In this article, orthopedic surgeon Kevin B. Jones from Primary Children's Medical Center at the University of Utah brings us up-to-date on the science of multiple hereditary exostoses. Using colorful diagrams, X-rays, and photographs, we get a clear idea of the type of problems multiple hereditary exostoses can cause.

When something goes wrong in the gene that controls bone growth, the cells don't line up in well-ordered stacks like they are supposed to. Instead, they form uneven, irregular outgrowths of bone. These bony outgrowths are usually covered with a cap made of cartilage.

Most of what we know about the biochemistry, cellular biology, and molecular biology of this condition comes from studies of fruit flies, zebrafish, and mice. Don't laugh! The genetic structure and miscoding of the involved cells are remarkably similar

The result of the altered bone growth can be one bone growing longer than another or deformity as one bone curves too much. Some children have growth disturbances that give them an odd appearance (e.g., arms or legs too short compared with the spine). In rare cases, the osteochondromas become malignant. The cancerous bone is slow growing and can be removed so it's not usually life-threatening.

How is this condition treated? Sometimes no treatment is required. The bony outgrowths aren't painful and don't cause any problems. In some cases, the bone growths are removed.

The major area of concern is the deformities -- not just because they can limit function, but also because of the cosmetic effect on children. Surgery is often needed to correct bone alignment, put a dislocated joint back in place, and manage differences in leg- or arm-length.

It may be possible to prevent some dislocations by surgically cutting a ligament before the uneven pull has a chance to have its full effect. Exostoses of the spine can put pressure on the spinal cord or spinal nerve roots causing neurologic problems. Once again, by removing these bony overgrowths, the problem is prevented.
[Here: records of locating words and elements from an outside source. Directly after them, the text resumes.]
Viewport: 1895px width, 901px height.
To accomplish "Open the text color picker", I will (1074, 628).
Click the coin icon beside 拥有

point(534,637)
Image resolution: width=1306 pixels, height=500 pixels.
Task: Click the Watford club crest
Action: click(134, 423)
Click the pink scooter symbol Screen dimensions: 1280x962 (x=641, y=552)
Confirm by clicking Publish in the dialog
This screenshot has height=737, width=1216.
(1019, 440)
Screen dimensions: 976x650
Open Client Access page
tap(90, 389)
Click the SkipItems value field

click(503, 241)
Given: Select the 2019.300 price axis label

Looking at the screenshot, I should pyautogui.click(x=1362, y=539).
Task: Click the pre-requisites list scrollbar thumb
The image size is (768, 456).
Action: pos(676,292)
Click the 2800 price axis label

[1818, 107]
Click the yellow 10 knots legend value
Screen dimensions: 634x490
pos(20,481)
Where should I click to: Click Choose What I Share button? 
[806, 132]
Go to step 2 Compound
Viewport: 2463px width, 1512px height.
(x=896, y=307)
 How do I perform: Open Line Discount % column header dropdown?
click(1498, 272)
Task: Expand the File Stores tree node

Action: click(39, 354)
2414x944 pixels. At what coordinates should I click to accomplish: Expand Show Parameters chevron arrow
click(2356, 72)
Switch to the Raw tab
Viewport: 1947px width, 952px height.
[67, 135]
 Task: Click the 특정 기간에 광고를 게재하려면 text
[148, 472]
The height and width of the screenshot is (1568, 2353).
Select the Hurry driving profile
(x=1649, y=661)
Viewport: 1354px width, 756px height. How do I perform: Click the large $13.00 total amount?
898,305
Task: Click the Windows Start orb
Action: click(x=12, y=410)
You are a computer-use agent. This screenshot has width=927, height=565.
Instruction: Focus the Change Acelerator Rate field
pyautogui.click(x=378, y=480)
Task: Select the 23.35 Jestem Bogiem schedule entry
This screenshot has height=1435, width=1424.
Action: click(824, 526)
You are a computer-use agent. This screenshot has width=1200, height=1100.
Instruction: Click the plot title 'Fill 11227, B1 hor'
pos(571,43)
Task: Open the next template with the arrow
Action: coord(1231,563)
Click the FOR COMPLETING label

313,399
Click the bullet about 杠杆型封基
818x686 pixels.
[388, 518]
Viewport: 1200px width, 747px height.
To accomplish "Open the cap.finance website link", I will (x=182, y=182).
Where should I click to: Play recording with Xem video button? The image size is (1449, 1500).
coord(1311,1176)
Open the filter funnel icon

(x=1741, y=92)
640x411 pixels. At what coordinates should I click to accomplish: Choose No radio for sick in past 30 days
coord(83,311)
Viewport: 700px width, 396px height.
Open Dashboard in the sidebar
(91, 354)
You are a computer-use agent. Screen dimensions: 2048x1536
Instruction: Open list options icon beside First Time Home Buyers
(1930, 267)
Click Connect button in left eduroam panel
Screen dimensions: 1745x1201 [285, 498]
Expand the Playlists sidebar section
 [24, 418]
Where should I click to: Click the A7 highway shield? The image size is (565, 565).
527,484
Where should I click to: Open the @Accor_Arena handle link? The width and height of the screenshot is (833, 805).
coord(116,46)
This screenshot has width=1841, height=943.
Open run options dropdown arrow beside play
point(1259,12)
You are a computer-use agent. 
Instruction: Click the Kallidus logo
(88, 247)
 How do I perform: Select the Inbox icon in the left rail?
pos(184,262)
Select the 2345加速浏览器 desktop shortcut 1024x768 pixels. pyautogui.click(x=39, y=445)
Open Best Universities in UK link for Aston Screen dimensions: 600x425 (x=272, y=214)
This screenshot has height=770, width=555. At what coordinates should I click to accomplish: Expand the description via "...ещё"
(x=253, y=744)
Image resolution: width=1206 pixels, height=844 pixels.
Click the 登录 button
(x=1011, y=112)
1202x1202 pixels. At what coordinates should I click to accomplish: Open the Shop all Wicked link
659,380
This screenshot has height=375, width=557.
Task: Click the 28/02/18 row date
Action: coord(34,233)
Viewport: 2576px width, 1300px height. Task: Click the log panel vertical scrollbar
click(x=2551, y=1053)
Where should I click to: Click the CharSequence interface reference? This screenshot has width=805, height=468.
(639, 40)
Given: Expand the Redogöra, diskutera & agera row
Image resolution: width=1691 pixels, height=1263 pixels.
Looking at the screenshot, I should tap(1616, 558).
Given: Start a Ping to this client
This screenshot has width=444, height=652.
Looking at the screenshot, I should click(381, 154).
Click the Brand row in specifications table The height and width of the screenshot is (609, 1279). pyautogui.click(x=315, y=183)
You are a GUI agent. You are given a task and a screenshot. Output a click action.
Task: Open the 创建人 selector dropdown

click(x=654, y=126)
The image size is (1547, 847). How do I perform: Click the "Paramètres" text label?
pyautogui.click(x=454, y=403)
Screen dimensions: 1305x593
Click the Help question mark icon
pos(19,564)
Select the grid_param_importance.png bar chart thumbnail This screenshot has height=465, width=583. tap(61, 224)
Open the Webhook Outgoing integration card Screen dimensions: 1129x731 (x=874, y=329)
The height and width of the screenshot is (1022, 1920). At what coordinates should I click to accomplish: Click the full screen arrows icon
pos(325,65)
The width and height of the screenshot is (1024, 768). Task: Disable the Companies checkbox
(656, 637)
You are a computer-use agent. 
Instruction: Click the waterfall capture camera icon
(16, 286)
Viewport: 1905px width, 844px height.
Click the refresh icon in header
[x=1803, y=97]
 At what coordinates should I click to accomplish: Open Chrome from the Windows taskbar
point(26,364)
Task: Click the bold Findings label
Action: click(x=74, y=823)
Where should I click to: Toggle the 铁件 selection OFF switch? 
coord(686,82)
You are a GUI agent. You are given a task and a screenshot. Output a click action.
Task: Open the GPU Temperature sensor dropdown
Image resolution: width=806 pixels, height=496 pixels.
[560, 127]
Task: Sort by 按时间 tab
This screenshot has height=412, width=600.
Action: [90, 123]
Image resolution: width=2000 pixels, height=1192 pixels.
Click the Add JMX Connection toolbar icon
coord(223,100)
In the future, it may be possible to design medications that could interrupt the extra bone growth. A better understanding of the hereditary links and cellular biology is required before pharmacologic prevention can be developed. Why some bones are affected more often than others is another mystery that needs to be solved in order to prevent deformities and dislocations.

Reference: Kevin B. Jones, MD. Glycobiology and the Growth Plate: Current Concepts in Multiple Hereditary Exostoses. In Journal of Pediatric Orthopaedics. July/August 2011. Vol. 31. No. 5. Pp. 577-586.